Disclosed is a method that uses a functionally-graded low Coefficient of Thermal Expansion (CTE) organic substrate that contains inorganic fillers; these fillers have negative thermal expansion in the substrate core, and on the front side alternative build–up films (ABF). Benefits include reducing thermal and mechanical stresses.

Background

Thermal mechanical stress is caused by a CTE mismatch between the Si and the package. CTE induced thermal and mechanical stresses in assembly are major issues, and are responsible for many reliability failures. This problem has become much worse when mechanically weak low k CDO is implemented as an interlayer dielectric.

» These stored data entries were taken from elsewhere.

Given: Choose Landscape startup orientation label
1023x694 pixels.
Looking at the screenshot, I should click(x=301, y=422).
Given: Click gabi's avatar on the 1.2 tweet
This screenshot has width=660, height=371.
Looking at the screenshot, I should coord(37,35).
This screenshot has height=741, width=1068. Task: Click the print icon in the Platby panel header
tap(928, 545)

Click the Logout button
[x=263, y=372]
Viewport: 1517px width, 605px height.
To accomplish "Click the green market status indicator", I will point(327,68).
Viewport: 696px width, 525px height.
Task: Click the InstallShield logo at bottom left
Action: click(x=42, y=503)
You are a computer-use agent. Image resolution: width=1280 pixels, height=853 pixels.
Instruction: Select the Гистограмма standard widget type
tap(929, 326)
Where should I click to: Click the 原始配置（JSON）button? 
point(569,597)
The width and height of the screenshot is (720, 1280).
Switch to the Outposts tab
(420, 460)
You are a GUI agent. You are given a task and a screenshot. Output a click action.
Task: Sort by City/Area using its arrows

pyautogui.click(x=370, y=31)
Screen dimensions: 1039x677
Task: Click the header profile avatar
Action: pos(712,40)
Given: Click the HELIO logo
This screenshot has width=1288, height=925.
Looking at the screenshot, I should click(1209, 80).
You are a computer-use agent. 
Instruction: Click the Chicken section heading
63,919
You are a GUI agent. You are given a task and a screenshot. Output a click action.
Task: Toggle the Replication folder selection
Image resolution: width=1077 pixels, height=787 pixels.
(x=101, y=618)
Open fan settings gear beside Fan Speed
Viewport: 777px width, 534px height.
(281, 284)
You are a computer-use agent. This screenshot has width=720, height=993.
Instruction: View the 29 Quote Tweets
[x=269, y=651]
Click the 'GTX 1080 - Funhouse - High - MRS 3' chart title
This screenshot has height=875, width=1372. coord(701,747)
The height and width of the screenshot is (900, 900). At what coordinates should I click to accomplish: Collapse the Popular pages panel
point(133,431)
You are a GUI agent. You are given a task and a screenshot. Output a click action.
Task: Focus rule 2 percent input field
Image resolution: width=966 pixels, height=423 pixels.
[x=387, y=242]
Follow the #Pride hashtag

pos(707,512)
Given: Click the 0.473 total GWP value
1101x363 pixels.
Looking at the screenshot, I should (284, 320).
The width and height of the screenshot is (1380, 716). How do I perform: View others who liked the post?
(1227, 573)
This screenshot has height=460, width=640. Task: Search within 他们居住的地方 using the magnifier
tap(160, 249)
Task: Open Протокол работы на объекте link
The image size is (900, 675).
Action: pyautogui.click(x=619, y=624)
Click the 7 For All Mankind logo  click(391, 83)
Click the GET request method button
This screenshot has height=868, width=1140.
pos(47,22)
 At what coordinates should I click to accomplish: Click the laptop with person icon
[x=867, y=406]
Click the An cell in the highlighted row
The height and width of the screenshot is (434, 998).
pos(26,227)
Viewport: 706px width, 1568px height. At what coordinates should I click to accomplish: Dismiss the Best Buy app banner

Fragile CDO begins to crack during the chip attach process. In addition, Thermal and mechanical stresses become even worse as porous CDO and air gaps are introduced into the dielectric layers of future technologies.

Currently, there are no solutions to this problem. In response, the Pb-free interconnect turns to the more compliant PbSn with stiffer Cu die-side bumps. However, this temporary solution leads to other failures, such as bump limiting metallurgy (BLM) delamination (see Figure 1).

General Description

The disclosed method adds inorganic oxide fillers (with negative thermal expansion) to the substrate core and front side ABF layers, replacing part or all of the SiO2. The substrate with negative CTE fillers has a lower CTE, which reduces the CTE mismatch and the induced thermal mechanical stress in the Si and package. The following outlines the process for the disclosed method (see Figure 2):

1.      Subs...